:: Aufgaben ::
1: Schreibe den Text über Thalidomid und Autismus zwischen „Heute geht man“ und „in der Allgemeinbevölkerung.“ einschließlich noch einmal ab und ersetze darin „Allgemeinbevölkerung“ durch „Gesamtbevölkerung“.
2: Setze den Text über Thalidomid und Autismus im Anschluss an seinen letzten Satz fort.

:: Ausgangstext ::
----

In den 1950ern kam das Schlafmittel Thalidomid/Contergan auf den Markt. In der Folge gab es zahlreiche Fehlbildungen Neugeborener. Das Problem wurde lange verneint, erst 1961 wurde das Medikament vom Markt genommen. Siehe Contergan-Skandal.
In den 1990ern untersuchte dann die Forschungsgruppe um Kerstin Strömland Menschen, die durch Thalidomid geschädigt wurden. Davon gab es zu diesem Zeitpunk in Schweden gerade mal hundert. Vier von ihnen haben die Forscher*innen dann Autismus bescheinigt.
Dass ihre Diagnostikmethoden mehr als fraglich waren, zeigt sich schon daran, dass sie nur Menschen mit niedrigem IQ untersuchten und das als Voraussetzung für eine Autismusdiagnose betrachteten. Drei von vier hatten einen IQ unter 50, einer zwischen 50 und 70.
Heute geht man davon aus, dass IQ nichts mit Autismus zu tun hat. Tatsächlich ist niedriger (oder hoher) IQ unter Autist*innen nicht häufiger als in der Allgemeinbevölkerung.
Alle vier hatten außerdem (teils deutliche) Hörprobleme. Thalidomid halt.
Welche Schlussfolgerungen zieht mal aus dieser schwachen Datenbasis?

----

:: Gespeicherte Daten ::
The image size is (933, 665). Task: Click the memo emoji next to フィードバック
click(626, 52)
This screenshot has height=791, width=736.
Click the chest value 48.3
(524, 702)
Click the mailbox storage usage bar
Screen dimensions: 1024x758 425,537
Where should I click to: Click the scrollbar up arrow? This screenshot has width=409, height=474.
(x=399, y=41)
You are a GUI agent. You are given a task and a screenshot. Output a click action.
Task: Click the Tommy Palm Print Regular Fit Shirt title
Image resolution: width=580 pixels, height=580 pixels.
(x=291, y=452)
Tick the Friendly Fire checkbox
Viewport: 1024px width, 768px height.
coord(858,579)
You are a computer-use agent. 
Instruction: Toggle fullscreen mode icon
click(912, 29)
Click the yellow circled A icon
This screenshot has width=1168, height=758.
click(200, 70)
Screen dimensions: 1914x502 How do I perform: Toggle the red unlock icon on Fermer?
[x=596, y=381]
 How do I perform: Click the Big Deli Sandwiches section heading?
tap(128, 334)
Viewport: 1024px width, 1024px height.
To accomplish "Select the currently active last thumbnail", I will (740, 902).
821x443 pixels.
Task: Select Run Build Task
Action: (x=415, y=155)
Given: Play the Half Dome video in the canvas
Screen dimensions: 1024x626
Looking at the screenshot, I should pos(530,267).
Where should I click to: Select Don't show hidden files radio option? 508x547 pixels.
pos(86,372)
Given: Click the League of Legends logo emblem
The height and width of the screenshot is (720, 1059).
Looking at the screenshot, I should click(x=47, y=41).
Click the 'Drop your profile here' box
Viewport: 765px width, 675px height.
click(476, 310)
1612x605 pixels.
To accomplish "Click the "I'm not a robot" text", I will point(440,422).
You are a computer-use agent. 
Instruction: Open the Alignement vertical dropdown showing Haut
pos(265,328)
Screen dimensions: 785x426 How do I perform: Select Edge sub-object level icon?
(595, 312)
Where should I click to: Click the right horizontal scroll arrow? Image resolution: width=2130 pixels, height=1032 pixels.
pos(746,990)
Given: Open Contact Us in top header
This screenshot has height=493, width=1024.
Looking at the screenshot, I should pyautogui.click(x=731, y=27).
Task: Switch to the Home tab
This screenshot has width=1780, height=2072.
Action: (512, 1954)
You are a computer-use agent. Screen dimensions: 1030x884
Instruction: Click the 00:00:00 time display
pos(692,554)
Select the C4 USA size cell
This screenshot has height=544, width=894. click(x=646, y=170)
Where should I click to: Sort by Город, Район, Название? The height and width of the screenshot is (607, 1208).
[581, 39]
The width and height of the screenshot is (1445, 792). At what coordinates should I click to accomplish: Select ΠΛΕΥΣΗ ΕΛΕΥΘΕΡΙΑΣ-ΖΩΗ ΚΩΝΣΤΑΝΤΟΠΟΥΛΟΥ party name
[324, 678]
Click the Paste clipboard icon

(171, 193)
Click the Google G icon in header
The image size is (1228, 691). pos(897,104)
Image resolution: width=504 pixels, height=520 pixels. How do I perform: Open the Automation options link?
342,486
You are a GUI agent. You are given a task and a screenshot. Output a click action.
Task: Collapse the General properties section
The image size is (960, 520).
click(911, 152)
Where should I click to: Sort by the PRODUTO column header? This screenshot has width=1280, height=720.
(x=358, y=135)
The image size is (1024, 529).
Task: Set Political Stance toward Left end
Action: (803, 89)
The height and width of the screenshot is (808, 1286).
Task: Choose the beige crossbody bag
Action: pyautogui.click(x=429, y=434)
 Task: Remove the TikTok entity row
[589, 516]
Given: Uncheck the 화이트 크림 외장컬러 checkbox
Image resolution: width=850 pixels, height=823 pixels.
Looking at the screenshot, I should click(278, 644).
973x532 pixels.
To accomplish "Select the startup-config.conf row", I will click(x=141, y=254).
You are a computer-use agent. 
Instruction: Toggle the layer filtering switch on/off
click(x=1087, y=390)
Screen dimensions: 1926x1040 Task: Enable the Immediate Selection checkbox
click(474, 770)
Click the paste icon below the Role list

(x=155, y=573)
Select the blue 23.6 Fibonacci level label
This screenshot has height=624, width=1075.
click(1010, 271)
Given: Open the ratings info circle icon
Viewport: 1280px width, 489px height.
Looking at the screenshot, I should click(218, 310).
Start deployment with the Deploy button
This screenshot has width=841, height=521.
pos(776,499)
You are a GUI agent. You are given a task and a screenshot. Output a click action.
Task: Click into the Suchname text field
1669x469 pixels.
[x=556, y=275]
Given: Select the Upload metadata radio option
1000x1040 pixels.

----

:: Lösungen ::
1:
Heute geht man davon aus, dass IQ nichts mit Autismus zu tun hat. Tatsächlich ist niedriger (oder hoher) IQ unter Autist*innen nicht häufiger als in der Gesamtbevölkerung.

2:
Ich zitiere: “it appears that there is at least a 50-fold higher rate of autism in those with thalidomide embryopathy than in the general population.”
Wow, diese Gehirnakrobatik bedarf einer Erklärung.
Die Studie geht davon aus, dass nur 0,08% der Allgemeinbevölkerung autistisch sei. Diese Zahl ergibt nur Sinn, wenn niedriger IQ als Voraussetzung für Autismus gesehen wird. Tatsächlich gehen heute sogar konservative Schätzungen von 2% aus.
Also haben wir eine Studie, die mit kaum existenter Datenlage auf Basis schon damals überholter Annahmen unsinnige Aussagen trifft. Und dadurch spekuliert, Hirnschäden und Autismus wären irgendwie ein und dasselbe.
Warum befassen wir uns heute noch mit dem Quatsch? Tja, weil journalistische Publikationen diese Studie aufgegriffen haben natürlich, ohne sich kritisch mit ihr auseinanderzusetzen. Konkret auf Spektrum der Wissenschaft gibt es einen unsäglichen Artikel mit sogar noch weiteren Verallgemeinerungen.
Der Artikel, der autistischen Menschen Hirnschäden und deformierte Ohren zuschreibt, stammt zwar aus dem Jahr 2000. Aber im Netz ist es unwichtig, wie alt etwas ist. Relevant ist nur, wie hoch in den Google-Ergebnissen es erscheint. Also geistert die Geschichte weiter herum.